Transmeta社では,インターネット・アプライアンスに直接照準を合わせたマイクロプロセッサを出荷しています.533MHz動作の「Crusoe」は低消費電力プロセッサで,小さなスペースやバッテリ駆動機器で高い電力効率と高性能を発揮するように特別に開発されたものです.同時にx86命令セットとの互換性もあります.
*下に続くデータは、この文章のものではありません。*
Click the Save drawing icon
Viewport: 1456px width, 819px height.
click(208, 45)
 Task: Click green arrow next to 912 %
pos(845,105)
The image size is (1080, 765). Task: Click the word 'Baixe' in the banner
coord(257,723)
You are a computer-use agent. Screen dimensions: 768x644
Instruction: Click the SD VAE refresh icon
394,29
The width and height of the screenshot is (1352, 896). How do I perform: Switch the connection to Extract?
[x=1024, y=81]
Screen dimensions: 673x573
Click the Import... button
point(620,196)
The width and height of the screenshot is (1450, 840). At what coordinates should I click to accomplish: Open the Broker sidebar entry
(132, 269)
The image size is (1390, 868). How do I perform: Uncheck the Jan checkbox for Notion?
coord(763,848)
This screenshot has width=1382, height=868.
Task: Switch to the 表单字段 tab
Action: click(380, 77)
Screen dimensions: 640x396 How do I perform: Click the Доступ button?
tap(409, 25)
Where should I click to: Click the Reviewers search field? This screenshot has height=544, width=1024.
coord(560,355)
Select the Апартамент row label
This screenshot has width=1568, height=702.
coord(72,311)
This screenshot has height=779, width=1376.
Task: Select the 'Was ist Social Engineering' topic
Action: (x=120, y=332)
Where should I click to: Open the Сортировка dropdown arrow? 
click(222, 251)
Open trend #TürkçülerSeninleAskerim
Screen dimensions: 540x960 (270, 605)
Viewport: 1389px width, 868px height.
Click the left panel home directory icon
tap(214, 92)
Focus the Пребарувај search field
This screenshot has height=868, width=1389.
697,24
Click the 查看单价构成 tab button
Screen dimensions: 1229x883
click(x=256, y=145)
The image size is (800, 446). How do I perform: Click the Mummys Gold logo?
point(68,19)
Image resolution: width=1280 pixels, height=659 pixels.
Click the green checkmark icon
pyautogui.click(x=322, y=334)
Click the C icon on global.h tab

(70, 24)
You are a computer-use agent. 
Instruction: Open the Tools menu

Crusoeの命令セットはすべて,ソフトウェアの中に入っています.これは,コード・モーフィング・ソフトウェア(code-morphing software)と独自の128ビットVLIW(very long instruction word)プロセッサ・ハードウェアを組み合わせています.ソフトウェアはx86命令の'1'と'0'をシンプルなVLIWプロセッサの'1'と'0'に置き換えます.ハードウェアの規模の小さいソフトウェア・ベースのマイクロプロセッサの強みとしては,設計やデバッグが容易なこと,実行中にチップが熱くならないこと,インターネットを介してソフトウェアの更新が可能であることが挙げられます.インターネット・アプライアンス向けとしては,0.22μmルールのCMOSプロセスで製造する「TM3200(動作周波数400MHz,1次キャッシュ96Kバイト)」が入手可能です.今年(2001年)中には0.18μmルールの製品が発売になると予測されています.